Seit Mittwoch durfte ich nichts trinken. Ich habe noch nie
zuvor erlebt was es bedeutet Durst zu haben. Husten quälte mich am ersten Tag
nach der OP, am Dritten sollte ich beginnen zu Trinken, doch ich erbrach
jeweils alles. Essen durfte ich nicht, da der Darm seine Funktion noch nicht
aufgenommen hatte. Das „Bett“ ist eine Liege wie man es bei einem deutschen
Arzt findet, ein wenig Schaumstoffpolster, in der Steißgegend eine Lücke mit
Eisen drunter. Trotz Ausstopfung war mein Rücken, Becken, Steiß ab dem Freitag
blau und wund. Aber sitzen konnte ich eben auch nur ca. 10 min.
Die herzzerreißenden Schreie der Kinder werde ich nie
vergessen. Einer wegen Brandwunden, ein Anderer ist in Glasscherben gefallen.

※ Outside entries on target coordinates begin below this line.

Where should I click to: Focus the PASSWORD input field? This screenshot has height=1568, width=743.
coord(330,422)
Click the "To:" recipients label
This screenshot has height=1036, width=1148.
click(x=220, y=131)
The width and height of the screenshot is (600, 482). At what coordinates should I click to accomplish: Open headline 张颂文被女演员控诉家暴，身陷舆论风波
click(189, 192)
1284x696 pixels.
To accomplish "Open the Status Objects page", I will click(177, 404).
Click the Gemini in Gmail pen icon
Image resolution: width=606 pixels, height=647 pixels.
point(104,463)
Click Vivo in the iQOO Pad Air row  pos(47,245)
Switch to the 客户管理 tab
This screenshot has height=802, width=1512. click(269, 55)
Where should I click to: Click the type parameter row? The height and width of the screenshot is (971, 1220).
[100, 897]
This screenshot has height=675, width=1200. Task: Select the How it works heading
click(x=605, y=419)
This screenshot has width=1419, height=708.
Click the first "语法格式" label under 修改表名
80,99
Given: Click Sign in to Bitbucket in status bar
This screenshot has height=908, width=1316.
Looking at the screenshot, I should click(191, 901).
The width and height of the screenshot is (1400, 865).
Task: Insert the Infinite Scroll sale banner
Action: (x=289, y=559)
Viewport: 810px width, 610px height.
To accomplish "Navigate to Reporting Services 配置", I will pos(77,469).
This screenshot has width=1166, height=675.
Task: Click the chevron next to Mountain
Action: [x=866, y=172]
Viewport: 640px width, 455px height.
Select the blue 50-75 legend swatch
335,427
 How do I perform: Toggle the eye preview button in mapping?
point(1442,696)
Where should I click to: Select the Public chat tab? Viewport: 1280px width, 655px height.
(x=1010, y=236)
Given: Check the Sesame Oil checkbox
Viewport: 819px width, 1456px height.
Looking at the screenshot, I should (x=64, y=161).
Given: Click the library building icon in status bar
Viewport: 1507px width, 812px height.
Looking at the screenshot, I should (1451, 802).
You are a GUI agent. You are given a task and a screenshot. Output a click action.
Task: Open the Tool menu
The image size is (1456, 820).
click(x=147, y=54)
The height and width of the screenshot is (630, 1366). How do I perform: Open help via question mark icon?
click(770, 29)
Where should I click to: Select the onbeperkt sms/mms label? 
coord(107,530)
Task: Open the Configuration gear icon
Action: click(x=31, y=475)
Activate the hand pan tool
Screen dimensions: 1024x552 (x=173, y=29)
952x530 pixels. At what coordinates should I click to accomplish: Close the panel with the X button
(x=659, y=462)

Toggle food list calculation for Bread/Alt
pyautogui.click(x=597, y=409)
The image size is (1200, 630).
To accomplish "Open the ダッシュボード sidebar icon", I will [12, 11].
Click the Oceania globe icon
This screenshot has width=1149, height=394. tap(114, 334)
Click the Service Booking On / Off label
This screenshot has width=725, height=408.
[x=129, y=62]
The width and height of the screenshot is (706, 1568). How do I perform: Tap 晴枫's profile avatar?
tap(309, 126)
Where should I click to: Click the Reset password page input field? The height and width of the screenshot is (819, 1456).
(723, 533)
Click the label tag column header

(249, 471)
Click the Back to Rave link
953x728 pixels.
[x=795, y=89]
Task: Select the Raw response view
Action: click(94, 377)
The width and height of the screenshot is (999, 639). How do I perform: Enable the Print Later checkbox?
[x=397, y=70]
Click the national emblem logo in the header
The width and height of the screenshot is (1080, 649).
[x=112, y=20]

Das behandelt man hier alles ohne Betäubung. Immer wieder gebärende Frauen ein
Zimmer weiter und die süßen Schreie der Neugeborenen. Im Massenzimmer die alten
Menschen, bei denen ich mich frage, wieso der Tod nicht schnell und friedlich
kommen kann. Es ist eine Leidensqual. Unglaublich.
Montags beschlossen wir nach Hause zu fahren.
Gott hat mir mein Leben ein weiteres Mal geschenkt!
Er allein hat mich gerettet, trotz aller widrigen haitianischen
Umstände.
Ich weiß nicht wieso dies so kommen musste, doch es wird ein Wendepunkt
in meinem Leben sein.
Dankbar und reich gesegnet darf ich nun Tag für Tag kleine Fortschritte
sehen.
DANKE für all Eure Gebete! Ich habe sie gebraucht!